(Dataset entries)
***

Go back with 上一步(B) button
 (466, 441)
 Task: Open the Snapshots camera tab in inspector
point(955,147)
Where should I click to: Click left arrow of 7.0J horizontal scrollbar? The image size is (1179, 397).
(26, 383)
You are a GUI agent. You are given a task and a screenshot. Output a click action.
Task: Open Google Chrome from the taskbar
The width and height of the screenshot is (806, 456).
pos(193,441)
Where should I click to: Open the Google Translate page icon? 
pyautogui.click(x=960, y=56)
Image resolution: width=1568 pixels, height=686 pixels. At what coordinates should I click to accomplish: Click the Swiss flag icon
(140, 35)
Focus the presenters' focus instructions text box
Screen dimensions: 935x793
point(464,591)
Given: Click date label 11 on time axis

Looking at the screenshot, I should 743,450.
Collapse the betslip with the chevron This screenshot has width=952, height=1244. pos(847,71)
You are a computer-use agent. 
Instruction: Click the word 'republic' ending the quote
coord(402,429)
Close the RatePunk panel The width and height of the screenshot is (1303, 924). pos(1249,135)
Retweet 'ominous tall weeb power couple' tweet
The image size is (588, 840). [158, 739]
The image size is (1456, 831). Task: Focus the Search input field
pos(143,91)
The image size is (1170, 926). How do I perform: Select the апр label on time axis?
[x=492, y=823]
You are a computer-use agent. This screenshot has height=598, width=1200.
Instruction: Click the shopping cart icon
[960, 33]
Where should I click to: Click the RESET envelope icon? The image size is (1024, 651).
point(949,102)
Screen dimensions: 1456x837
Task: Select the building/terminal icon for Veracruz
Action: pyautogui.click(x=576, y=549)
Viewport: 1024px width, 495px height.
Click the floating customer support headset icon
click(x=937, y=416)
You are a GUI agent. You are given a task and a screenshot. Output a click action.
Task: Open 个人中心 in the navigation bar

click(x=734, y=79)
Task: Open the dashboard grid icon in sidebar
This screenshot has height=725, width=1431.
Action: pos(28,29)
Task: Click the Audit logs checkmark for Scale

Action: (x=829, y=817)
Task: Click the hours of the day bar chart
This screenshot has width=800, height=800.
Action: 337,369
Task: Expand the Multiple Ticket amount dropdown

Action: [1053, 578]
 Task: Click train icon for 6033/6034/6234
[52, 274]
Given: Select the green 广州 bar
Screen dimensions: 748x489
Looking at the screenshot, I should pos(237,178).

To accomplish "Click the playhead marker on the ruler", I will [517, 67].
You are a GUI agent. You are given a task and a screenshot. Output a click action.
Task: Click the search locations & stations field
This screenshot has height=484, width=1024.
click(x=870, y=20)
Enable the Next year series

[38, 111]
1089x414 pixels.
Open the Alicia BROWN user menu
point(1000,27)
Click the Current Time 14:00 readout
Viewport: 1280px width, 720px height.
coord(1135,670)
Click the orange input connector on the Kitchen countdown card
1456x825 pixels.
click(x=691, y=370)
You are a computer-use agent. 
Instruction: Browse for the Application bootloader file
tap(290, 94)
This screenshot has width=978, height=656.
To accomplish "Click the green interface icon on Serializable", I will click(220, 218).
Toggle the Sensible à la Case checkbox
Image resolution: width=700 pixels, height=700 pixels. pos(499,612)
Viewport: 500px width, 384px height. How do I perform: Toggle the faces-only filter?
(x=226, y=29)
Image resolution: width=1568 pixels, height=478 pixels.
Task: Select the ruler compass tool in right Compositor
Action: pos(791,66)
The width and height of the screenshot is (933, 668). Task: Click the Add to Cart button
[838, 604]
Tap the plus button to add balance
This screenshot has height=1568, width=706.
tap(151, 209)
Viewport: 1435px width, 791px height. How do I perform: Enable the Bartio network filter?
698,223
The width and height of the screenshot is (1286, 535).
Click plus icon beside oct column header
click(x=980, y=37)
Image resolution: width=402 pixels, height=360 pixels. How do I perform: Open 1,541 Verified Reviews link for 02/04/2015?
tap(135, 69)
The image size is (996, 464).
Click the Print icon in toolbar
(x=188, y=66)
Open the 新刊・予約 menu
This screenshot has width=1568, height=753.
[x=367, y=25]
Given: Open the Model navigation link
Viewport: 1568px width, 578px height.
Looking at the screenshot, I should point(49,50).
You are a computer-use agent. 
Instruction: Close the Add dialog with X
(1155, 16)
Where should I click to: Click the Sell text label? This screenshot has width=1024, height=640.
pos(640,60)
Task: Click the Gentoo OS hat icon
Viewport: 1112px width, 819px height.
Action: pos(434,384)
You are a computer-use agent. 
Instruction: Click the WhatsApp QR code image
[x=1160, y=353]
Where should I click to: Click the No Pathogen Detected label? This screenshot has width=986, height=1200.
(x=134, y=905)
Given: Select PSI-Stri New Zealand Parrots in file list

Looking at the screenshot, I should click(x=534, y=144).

***

### WHAT YOU NEED TO DO
Every record above must be set down again, word for word.

### EXERCISE ANSWER
Go back with 上一步(B) button
 (466, 441)
 Task: Open the Snapshots camera tab in inspector
point(955,147)
Where should I click to: Click left arrow of 7.0J horizontal scrollbar? The image size is (1179, 397).
(26, 383)
You are a GUI agent. You are given a task and a screenshot. Output a click action.
Task: Open Google Chrome from the taskbar
The width and height of the screenshot is (806, 456).
pos(193,441)
Where should I click to: Open the Google Translate page icon? 
pyautogui.click(x=960, y=56)
Image resolution: width=1568 pixels, height=686 pixels. At what coordinates should I click to accomplish: Click the Swiss flag icon
(140, 35)
Focus the presenters' focus instructions text box
Screen dimensions: 935x793
point(464,591)
Given: Click date label 11 on time axis

Looking at the screenshot, I should 743,450.
Collapse the betslip with the chevron This screenshot has width=952, height=1244. pos(847,71)
You are a computer-use agent. 
Instruction: Click the word 'republic' ending the quote
coord(402,429)
Close the RatePunk panel The width and height of the screenshot is (1303, 924). pos(1249,135)
Retweet 'ominous tall weeb power couple' tweet
The image size is (588, 840). [158, 739]
The image size is (1456, 831). Task: Focus the Search input field
pos(143,91)
The image size is (1170, 926). How do I perform: Select the апр label on time axis?
[x=492, y=823]
You are a computer-use agent. This screenshot has height=598, width=1200.
Instruction: Click the shopping cart icon
[960, 33]
Where should I click to: Click the RESET envelope icon? The image size is (1024, 651).
point(949,102)
Screen dimensions: 1456x837
Task: Select the building/terminal icon for Veracruz
Action: pyautogui.click(x=576, y=549)
Viewport: 1024px width, 495px height.
Click the floating customer support headset icon
click(x=937, y=416)
You are a GUI agent. You are given a task and a screenshot. Output a click action.
Task: Open 个人中心 in the navigation bar

click(x=734, y=79)
Task: Open the dashboard grid icon in sidebar
This screenshot has height=725, width=1431.
Action: pos(28,29)
Task: Click the Audit logs checkmark for Scale

Action: (x=829, y=817)
Task: Click the hours of the day bar chart
This screenshot has width=800, height=800.
Action: 337,369
Task: Expand the Multiple Ticket amount dropdown

Action: [1053, 578]
 Task: Click train icon for 6033/6034/6234
[52, 274]
Given: Select the green 广州 bar
Screen dimensions: 748x489
Looking at the screenshot, I should pos(237,178).

To accomplish "Click the playhead marker on the ruler", I will [517, 67].
You are a GUI agent. You are given a task and a screenshot. Output a click action.
Task: Click the search locations & stations field
This screenshot has height=484, width=1024.
click(x=870, y=20)
Enable the Next year series

[38, 111]
1089x414 pixels.
Open the Alicia BROWN user menu
point(1000,27)
Click the Current Time 14:00 readout
Viewport: 1280px width, 720px height.
coord(1135,670)
Click the orange input connector on the Kitchen countdown card
1456x825 pixels.
click(x=691, y=370)
You are a computer-use agent. 
Instruction: Browse for the Application bootloader file
tap(290, 94)
This screenshot has width=978, height=656.
To accomplish "Click the green interface icon on Serializable", I will click(220, 218).
Toggle the Sensible à la Case checkbox
Image resolution: width=700 pixels, height=700 pixels. pos(499,612)
Viewport: 500px width, 384px height. How do I perform: Toggle the faces-only filter?
(x=226, y=29)
Image resolution: width=1568 pixels, height=478 pixels.
Task: Select the ruler compass tool in right Compositor
Action: pos(791,66)
The width and height of the screenshot is (933, 668). Task: Click the Add to Cart button
[838, 604]
Tap the plus button to add balance
This screenshot has height=1568, width=706.
tap(151, 209)
Viewport: 1435px width, 791px height. How do I perform: Enable the Bartio network filter?
698,223
The width and height of the screenshot is (1286, 535).
Click plus icon beside oct column header
click(x=980, y=37)
Image resolution: width=402 pixels, height=360 pixels. How do I perform: Open 1,541 Verified Reviews link for 02/04/2015?
tap(135, 69)
The image size is (996, 464).
Click the Print icon in toolbar
(x=188, y=66)
Open the 新刊・予約 menu
This screenshot has width=1568, height=753.
[x=367, y=25]
Given: Open the Model navigation link
Viewport: 1568px width, 578px height.
Looking at the screenshot, I should point(49,50).
You are a computer-use agent. 
Instruction: Close the Add dialog with X
(1155, 16)
Where should I click to: Click the Sell text label? This screenshot has width=1024, height=640.
pos(640,60)
Task: Click the Gentoo OS hat icon
Viewport: 1112px width, 819px height.
Action: pos(434,384)
You are a computer-use agent. 
Instruction: Click the WhatsApp QR code image
[x=1160, y=353]
Where should I click to: Click the No Pathogen Detected label? This screenshot has width=986, height=1200.
(x=134, y=905)
Given: Select PSI-Stri New Zealand Parrots in file list

Looking at the screenshot, I should click(x=534, y=144).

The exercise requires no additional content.